DATA below:

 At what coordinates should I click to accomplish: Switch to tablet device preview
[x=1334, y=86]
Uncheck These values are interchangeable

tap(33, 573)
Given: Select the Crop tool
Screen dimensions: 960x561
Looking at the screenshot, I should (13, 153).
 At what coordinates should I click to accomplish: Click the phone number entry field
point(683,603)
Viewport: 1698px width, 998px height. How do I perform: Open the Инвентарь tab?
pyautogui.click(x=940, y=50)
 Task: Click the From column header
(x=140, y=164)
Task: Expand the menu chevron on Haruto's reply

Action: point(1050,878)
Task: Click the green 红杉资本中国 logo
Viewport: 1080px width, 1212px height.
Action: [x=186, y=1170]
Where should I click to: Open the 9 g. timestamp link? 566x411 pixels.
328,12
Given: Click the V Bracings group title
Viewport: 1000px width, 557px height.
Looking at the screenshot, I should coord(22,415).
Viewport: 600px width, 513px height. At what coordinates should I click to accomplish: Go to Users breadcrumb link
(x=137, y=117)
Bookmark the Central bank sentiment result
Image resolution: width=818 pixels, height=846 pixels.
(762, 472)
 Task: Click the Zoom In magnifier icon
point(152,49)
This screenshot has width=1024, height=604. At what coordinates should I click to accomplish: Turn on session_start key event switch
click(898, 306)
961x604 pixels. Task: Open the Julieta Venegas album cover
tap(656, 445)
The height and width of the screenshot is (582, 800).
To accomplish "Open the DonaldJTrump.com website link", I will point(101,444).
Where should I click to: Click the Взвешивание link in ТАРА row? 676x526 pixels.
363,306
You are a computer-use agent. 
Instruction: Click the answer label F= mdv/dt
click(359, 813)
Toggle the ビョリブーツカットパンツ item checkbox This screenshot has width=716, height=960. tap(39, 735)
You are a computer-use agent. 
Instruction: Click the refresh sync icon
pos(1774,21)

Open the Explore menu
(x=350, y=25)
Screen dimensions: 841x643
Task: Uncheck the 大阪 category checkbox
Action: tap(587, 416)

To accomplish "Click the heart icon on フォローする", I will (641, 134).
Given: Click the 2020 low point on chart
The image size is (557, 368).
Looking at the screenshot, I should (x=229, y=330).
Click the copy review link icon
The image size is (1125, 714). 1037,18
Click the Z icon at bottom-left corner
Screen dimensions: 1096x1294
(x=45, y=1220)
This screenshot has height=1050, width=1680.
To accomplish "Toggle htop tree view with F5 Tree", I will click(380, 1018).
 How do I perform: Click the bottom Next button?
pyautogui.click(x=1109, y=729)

End of DATA.

■ WHAT YOU WILL DO ■
Please print all the data again exactly as given.

■ RESPONSE ■
 At what coordinates should I click to accomplish: Switch to tablet device preview
[x=1334, y=86]
Uncheck These values are interchangeable

tap(33, 573)
Given: Select the Crop tool
Screen dimensions: 960x561
Looking at the screenshot, I should (13, 153).
 At what coordinates should I click to accomplish: Click the phone number entry field
point(683,603)
Viewport: 1698px width, 998px height. How do I perform: Open the Инвентарь tab?
pyautogui.click(x=940, y=50)
 Task: Click the From column header
(x=140, y=164)
Task: Expand the menu chevron on Haruto's reply

Action: point(1050,878)
Task: Click the green 红杉资本中国 logo
Viewport: 1080px width, 1212px height.
Action: [x=186, y=1170]
Where should I click to: Open the 9 g. timestamp link? 566x411 pixels.
328,12
Given: Click the V Bracings group title
Viewport: 1000px width, 557px height.
Looking at the screenshot, I should coord(22,415).
Viewport: 600px width, 513px height. At what coordinates should I click to accomplish: Go to Users breadcrumb link
(x=137, y=117)
Bookmark the Central bank sentiment result
Image resolution: width=818 pixels, height=846 pixels.
(762, 472)
 Task: Click the Zoom In magnifier icon
point(152,49)
This screenshot has width=1024, height=604. At what coordinates should I click to accomplish: Turn on session_start key event switch
click(898, 306)
961x604 pixels. Task: Open the Julieta Venegas album cover
tap(656, 445)
The height and width of the screenshot is (582, 800).
To accomplish "Open the DonaldJTrump.com website link", I will point(101,444).
Where should I click to: Click the Взвешивание link in ТАРА row? 676x526 pixels.
363,306
You are a computer-use agent. 
Instruction: Click the answer label F= mdv/dt
click(359, 813)
Toggle the ビョリブーツカットパンツ item checkbox This screenshot has width=716, height=960. tap(39, 735)
You are a computer-use agent. 
Instruction: Click the refresh sync icon
pos(1774,21)

Open the Explore menu
(x=350, y=25)
Screen dimensions: 841x643
Task: Uncheck the 大阪 category checkbox
Action: tap(587, 416)

To accomplish "Click the heart icon on フォローする", I will (641, 134).
Given: Click the 2020 low point on chart
The image size is (557, 368).
Looking at the screenshot, I should (x=229, y=330).
Click the copy review link icon
The image size is (1125, 714). 1037,18
Click the Z icon at bottom-left corner
Screen dimensions: 1096x1294
(x=45, y=1220)
This screenshot has height=1050, width=1680.
To accomplish "Toggle htop tree view with F5 Tree", I will click(380, 1018).
 How do I perform: Click the bottom Next button?
pyautogui.click(x=1109, y=729)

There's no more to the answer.